Start of Given data

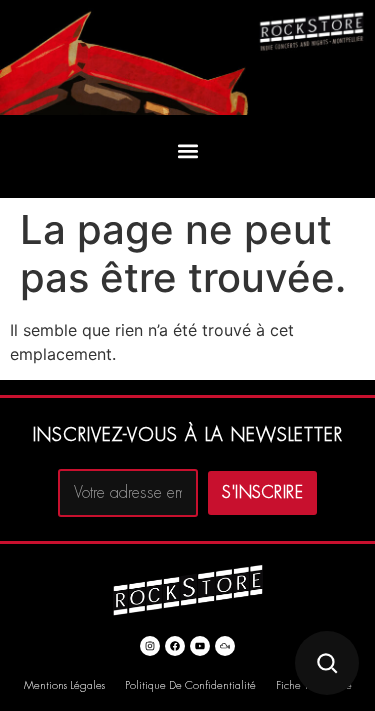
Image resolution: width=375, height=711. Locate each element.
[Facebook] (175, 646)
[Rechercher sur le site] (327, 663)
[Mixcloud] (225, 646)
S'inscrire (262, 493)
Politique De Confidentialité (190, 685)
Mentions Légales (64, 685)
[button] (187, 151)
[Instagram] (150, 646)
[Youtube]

End of Given data

> Exercise: Write the records out again in full, exactly, and skip every picture.

> Answer to this task:
Image resolution: width=375, height=711. Locate each element.
[Facebook] (175, 646)
[Rechercher sur le site] (327, 663)
[Mixcloud] (225, 646)
S'inscrire (262, 493)
Politique De Confidentialité (190, 685)
Mentions Légales (64, 685)
[button] (187, 151)
[Instagram] (150, 646)
[Youtube]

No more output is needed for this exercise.